Gallant described the arrest warrants against him and Prime Minister Benjamin Netanyahu as a “disgraceful” attempt to interfere in the war.

Hamas leaders called out to the ICC’s prosecutor for “equating the victim with the executioner”. They said the arrest warrant applications for the Israeli leadership came seven months too late, after “the Israeli occupation committed thousands of crimes”.

US President Joe Biden was not to be left out in responding to the applications. He called the applications “outrageous”.

Respect begets respect, Mr President. — AFP pic
Respect begets respect, Mr President. — AFP pic

He may not have read or been advised of the Report of the Panel of Experts in International Law.
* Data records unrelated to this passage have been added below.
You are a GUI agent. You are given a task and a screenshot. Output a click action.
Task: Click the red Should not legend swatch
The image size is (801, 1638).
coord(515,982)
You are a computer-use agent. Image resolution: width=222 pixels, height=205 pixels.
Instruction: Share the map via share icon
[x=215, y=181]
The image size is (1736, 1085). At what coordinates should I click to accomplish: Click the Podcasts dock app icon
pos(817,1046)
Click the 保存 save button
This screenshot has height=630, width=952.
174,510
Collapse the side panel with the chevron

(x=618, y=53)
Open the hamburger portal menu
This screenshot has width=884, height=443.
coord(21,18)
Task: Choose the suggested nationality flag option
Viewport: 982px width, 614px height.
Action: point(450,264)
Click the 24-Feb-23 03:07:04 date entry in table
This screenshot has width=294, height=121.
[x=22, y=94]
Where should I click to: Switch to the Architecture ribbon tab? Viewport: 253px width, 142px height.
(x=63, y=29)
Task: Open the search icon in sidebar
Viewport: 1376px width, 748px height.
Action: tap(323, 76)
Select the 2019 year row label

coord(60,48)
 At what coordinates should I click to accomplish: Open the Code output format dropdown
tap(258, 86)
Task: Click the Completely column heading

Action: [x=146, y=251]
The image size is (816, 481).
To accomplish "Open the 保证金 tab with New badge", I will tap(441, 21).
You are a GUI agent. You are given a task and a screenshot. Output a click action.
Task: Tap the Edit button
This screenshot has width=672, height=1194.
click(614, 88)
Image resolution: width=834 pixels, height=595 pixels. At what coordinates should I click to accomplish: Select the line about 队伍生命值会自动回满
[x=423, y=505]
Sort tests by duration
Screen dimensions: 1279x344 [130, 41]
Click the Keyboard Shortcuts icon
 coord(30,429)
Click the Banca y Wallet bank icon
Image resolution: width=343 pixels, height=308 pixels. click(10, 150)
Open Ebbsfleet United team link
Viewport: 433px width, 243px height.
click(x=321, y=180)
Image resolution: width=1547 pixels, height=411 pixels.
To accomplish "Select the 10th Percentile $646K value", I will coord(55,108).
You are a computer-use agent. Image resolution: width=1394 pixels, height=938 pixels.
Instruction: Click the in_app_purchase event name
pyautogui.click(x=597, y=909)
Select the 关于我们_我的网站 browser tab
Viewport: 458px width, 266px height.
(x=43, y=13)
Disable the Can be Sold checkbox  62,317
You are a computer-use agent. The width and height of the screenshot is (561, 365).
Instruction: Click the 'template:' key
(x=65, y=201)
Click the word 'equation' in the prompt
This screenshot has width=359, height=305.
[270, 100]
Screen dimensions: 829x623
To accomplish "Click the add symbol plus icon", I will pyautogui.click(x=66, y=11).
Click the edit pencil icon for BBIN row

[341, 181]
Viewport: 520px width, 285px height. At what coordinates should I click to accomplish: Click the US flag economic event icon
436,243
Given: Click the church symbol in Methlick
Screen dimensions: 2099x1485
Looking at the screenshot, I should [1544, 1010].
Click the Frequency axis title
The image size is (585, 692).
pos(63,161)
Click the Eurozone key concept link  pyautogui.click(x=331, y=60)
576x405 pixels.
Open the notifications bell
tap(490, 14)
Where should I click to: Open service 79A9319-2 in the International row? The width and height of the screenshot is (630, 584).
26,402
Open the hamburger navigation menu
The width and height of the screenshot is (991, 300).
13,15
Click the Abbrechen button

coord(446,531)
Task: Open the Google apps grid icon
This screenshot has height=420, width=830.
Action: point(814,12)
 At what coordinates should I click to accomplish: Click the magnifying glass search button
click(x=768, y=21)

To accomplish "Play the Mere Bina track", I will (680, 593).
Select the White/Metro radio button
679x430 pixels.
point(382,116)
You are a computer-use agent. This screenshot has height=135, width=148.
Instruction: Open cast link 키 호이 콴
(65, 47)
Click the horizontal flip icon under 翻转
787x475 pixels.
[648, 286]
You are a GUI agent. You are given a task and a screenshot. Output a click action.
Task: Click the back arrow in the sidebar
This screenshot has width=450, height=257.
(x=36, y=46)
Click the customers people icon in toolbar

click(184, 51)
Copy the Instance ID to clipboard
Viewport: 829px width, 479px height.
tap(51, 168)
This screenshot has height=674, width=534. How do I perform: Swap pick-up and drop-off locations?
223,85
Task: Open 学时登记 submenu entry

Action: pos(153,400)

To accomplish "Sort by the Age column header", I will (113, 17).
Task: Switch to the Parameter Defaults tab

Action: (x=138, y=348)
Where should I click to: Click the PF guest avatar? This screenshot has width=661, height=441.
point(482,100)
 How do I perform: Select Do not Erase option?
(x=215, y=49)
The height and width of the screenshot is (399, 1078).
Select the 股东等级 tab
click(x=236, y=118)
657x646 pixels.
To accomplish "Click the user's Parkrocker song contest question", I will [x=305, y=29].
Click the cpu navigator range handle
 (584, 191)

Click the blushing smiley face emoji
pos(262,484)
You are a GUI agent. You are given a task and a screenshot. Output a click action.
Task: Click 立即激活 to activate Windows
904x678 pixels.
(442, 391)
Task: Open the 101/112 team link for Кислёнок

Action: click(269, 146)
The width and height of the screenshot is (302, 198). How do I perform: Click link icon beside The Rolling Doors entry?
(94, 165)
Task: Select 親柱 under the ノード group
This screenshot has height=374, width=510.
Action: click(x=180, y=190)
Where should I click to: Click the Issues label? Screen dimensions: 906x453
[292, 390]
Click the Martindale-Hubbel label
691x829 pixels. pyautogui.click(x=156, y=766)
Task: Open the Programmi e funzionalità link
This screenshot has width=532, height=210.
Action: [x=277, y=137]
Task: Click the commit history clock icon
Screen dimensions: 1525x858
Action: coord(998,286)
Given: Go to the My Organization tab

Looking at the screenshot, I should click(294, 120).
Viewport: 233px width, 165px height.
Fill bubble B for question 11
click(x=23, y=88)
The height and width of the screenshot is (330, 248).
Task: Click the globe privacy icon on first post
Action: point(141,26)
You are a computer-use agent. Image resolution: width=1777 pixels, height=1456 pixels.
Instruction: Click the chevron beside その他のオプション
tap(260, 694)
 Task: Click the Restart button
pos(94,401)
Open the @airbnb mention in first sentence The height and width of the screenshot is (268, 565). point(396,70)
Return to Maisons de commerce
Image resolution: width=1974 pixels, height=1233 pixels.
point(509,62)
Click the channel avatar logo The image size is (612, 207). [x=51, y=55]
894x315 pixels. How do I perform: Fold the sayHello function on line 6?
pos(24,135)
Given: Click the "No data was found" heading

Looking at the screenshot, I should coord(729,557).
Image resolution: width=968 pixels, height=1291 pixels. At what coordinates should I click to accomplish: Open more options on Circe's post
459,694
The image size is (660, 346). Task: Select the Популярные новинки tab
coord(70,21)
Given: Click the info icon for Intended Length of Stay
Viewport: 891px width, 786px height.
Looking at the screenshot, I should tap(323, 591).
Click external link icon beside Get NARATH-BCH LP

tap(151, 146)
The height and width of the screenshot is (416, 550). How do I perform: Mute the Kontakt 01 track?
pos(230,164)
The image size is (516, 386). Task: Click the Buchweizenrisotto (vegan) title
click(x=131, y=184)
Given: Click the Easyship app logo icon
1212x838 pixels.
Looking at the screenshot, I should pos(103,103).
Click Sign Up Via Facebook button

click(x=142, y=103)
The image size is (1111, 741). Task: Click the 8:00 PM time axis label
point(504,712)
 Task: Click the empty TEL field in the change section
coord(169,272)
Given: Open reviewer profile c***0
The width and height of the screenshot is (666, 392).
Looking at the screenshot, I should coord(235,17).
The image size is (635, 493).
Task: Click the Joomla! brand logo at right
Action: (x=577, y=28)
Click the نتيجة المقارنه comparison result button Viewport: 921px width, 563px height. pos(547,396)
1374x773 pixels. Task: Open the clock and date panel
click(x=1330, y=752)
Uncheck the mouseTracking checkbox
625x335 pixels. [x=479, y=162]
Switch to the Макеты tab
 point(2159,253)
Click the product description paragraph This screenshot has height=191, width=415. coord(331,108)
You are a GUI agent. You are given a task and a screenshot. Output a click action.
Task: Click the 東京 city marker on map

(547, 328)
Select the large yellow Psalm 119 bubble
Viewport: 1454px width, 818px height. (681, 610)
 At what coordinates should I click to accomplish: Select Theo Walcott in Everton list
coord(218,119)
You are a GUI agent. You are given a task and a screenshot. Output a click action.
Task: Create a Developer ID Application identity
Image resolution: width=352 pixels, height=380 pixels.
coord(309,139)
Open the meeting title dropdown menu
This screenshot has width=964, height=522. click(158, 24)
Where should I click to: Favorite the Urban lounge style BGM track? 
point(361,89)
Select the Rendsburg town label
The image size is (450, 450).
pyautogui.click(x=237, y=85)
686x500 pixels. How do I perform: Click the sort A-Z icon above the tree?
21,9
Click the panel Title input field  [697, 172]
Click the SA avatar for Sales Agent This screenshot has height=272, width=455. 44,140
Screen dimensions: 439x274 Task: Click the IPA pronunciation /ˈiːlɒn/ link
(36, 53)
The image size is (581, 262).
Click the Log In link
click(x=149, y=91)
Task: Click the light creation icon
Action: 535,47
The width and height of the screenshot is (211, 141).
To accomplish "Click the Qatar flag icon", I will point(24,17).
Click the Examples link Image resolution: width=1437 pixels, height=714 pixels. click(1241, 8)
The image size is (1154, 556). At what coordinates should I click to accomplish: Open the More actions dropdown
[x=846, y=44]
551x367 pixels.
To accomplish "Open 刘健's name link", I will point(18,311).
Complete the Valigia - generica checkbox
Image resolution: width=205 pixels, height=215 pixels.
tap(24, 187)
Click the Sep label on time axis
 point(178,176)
The panel of experts unanimously agrees, among others, that the applications for arrest warrant demonstrate reasonable grounds to believe that the ICC has jurisdiction over the crimes set out in the applications, that these crimes were committed and that the suspects are responsible for them.

The panel is also satisfied that, having closely reviewed the applications, underlying evidence presented in support for the applications, the ICC prosecutor’s process was fair, rigorous and independent and that the Prosecutor’s applications for arrest warrants are grounded in the law and the facts.

What is respectful of the panel is it is cognisant that the decision on the issuance of arrest warrants is for the honourable Judges of the ICC.

Can’t the US President extend the same respect to the panel of experts?

Respect begets respect, Mr President.

* This is the personal opinion of the writer or publication and does not necessarily represent the views of Malay Mail.